▸ **Exercise details**
Print every entry below again. Nothing may differ from the original.
Top of Data for processing
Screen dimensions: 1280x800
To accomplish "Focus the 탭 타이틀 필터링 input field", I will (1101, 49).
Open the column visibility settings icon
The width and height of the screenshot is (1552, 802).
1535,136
Bottom of Data for processing
▸ **Problem solution**
Screen dimensions: 1280x800
To accomplish "Focus the 탭 타이틀 필터링 input field", I will (1101, 49).
Open the column visibility settings icon
The width and height of the screenshot is (1552, 802).
1535,136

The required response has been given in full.